What is required: Can you quote, word for word, every line from the first line of the records below through the line containing "Task: Click the File Sharing share icon", and nothing else?

Listed entries Block Start

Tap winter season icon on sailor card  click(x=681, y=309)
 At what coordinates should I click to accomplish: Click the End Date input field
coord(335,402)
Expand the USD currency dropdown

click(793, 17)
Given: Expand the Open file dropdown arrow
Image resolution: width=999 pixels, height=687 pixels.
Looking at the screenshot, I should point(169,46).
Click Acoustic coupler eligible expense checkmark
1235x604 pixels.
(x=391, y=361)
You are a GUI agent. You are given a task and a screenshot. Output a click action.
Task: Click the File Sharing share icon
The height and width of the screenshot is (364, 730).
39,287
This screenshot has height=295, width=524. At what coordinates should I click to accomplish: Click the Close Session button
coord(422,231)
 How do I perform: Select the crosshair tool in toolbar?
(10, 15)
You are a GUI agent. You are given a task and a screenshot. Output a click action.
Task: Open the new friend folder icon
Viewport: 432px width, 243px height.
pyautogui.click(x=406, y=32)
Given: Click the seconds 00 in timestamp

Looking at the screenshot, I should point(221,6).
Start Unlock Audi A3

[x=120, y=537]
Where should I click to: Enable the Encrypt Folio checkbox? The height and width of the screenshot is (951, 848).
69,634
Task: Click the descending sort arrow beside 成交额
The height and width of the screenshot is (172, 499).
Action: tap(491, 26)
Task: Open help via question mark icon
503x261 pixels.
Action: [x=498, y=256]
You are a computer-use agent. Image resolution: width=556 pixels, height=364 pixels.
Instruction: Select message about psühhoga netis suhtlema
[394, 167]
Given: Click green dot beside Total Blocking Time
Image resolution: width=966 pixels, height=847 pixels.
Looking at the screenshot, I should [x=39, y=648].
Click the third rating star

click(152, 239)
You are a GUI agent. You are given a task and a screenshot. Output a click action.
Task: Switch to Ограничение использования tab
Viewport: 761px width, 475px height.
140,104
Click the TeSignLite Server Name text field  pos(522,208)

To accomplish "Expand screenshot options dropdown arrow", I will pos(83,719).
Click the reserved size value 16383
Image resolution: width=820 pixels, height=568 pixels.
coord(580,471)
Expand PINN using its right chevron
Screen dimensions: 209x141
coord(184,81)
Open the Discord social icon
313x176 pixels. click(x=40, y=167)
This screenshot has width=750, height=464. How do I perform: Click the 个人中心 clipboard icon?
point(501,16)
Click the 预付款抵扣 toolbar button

Listed entries Block End

Written answer:
Tap winter season icon on sailor card  click(x=681, y=309)
 At what coordinates should I click to accomplish: Click the End Date input field
coord(335,402)
Expand the USD currency dropdown

click(793, 17)
Given: Expand the Open file dropdown arrow
Image resolution: width=999 pixels, height=687 pixels.
Looking at the screenshot, I should point(169,46).
Click Acoustic coupler eligible expense checkmark
1235x604 pixels.
(x=391, y=361)
You are a GUI agent. You are given a task and a screenshot. Output a click action.
Task: Click the File Sharing share icon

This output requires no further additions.